In Italia gli influencer fanno un fatturato di 300 milioni l’anno e sono 35.000. Quindi la miseria di poco più di 8.000 euro lordi l’anno. Da questo dato sono esclusi i guadagni che i maggiori influencer (diciamo i primi 10 in Italia) riescono a fare con contratti ad hoc con le aziende del settore in cui sono presenti. La media non serve per studiare il fenomeno, occorre studiare quanto rende la caratura di un influencer. Si può fare in base al numero di follower, ma tutti ormai sanno che comprare follower è banale.
Forse è per questo che Facebook ha cessato di essere redditizia per gli influencer. Va meglio su YouTube o TikTok, ma i compensi (forse a causa della concorrenza) in pochi anni si sono dimezzati. Le cifre che girano per i singoli post sono facilmente smentite dai dati globali.

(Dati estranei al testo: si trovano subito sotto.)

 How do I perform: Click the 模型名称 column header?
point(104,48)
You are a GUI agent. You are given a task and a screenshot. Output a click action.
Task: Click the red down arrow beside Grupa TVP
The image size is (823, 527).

Se un influencer con 10.000 follower su Instagram guadagnasse veramente 100 euro a contributo, il mercato degli influencer farebbe almeno 3 miliardi di euro, cosa smentita da tutti i media che danno un volume 10 volte inferiore.
In sostanza, il problema degli influencer è quello che in Rete ha chi vuole vivere di pubblicità: se sei primo nella ricerca Google su un argomento molto richiesto, guadagni, se sei decimo prendi, solo le briciole. Nel caso degli influencer i guadagni derivano soprattutto dai contratti con le aziende che pubblicizzano (per questo il Garante della Pubblicità e della Concorrenza vuole che sia chiaro che il prodotto offerto dall’Influencer è “pubblicità”); per i piccoli influencer non resta che il guadagno offerto automaticamente dalla pubblicità gestita dalla piattaforma; per esempio con un milione di visualizzazioni su YouTube si guadagnano in media 3.000 euro, una miseria se confrontato con il bacino di utenza.
Anche per gli influencer vale quanto cantato da Morandi: “uno su mille ce la fa”. Se si considera poi che un influencer deve essere drogato di popolarità nel senso che non può farne a meno (a differenza del guru), si comprende che per la stragrande maggioranza di loro l’attività è meno redditizia di quella di un qualunque professionista. Chissà se queste considerazioni serviranno a genitori che sperano che i figli diventino come Chiara Ferragni.